Cette spoliation a précédé leur génocide, un génocide organisé avec la complicité et l’appui de l’État français. Spolier, voler des œuvres d’art appartenant à des individus en raison de leur appartenance, c’était vouloir les déposséder d’une part de leur sensibilité et de leur culture et briser les chaînes de transmission des idées et des valeurs.

Très tôt, lorsque la machine génocidaire s’est mise en place, ce processus a été combattu par quelques rares, trop rares, combattants de l’ombre – ou plutôt combattantes, car je pense évidemment à Rose Valland et à son incroyable travail d’archivage, de référencement et de suivi, qui a permis, à la Libération, de retrouver la trace de la plupart des œuvres spoliées par l’occupant nazi.

Son travail a par la suite guidé, dans l’immédiat après-guerre, toute une politique nationale de restitution, qui, si elle ne fut pas parfaite, permit de restituer une grande majorité des œuvres à leurs propriétaires ou à leurs ayants droit.

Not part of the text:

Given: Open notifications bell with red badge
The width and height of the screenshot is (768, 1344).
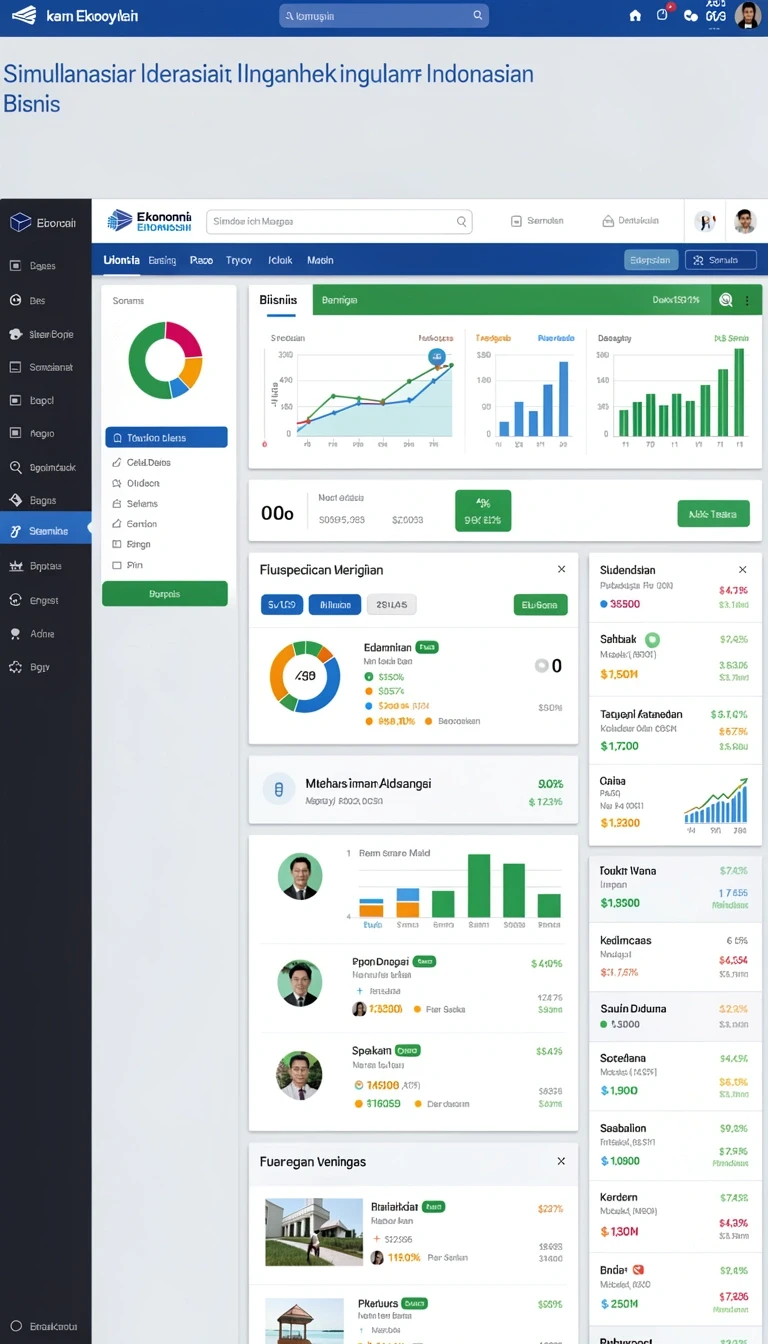Looking at the screenshot, I should [x=663, y=14].
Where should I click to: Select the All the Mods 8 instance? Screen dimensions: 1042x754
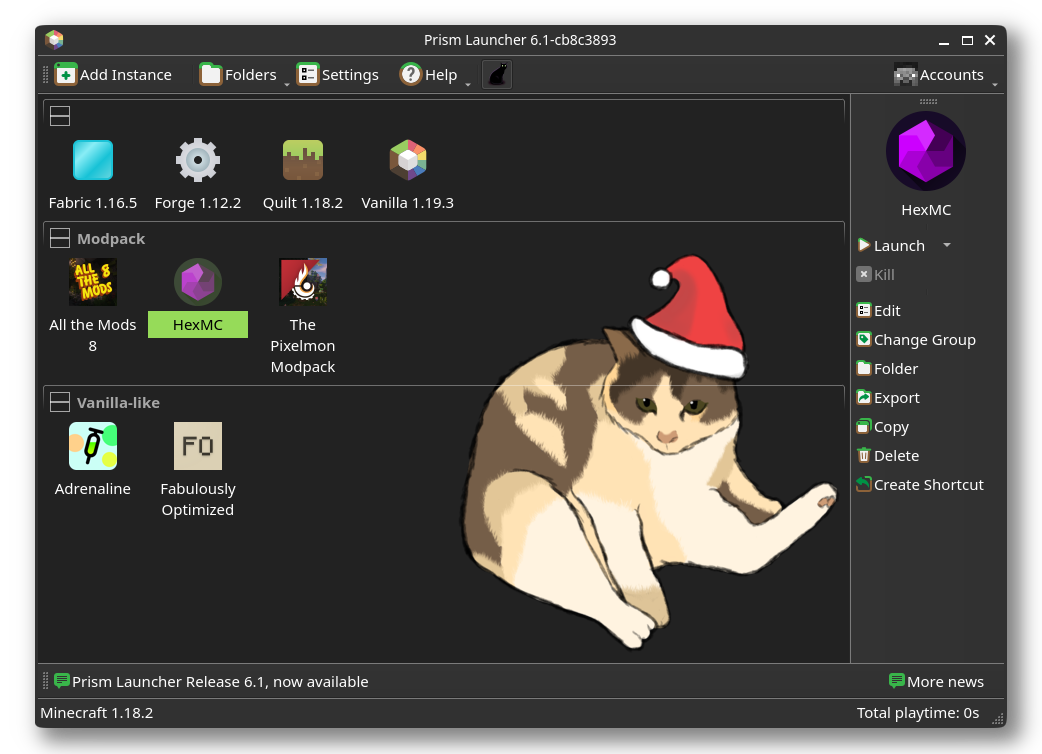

Il y eut tout d’abord les travaux de la Commission de récupération artistique, qui permirent d’identifier 85 000 œuvres spoliées, d’en retrouver 61 000 et d’en restituer rapidement plus de 45 000.

Les 16 000 œuvres restantes ont été soit vendues, pour plus de 13 500 d’entre elles, soit confiées aux musées nationaux sous le statut « Musées nationaux récupération » (MNR), dont le bilan est plus mitigé – le mot est faible. Le rythme s’est ralenti extrêmement fortement au bout de cinq ans. Rappelons que, depuis 1950, 178 œuvres seulement ont été restituées sur les plus de 2 000 mises entre les mains des musées nationaux.

Pendant plus de cinquante ans, la question des restitutions disparaît quasiment de notre société : « Un secret de famille dans le monde des musées, de l’art, de la culture », comme l’écrit notre ancienne collègue sénatrice écologiste Corinne Bouchoux dans son rapport de 2013.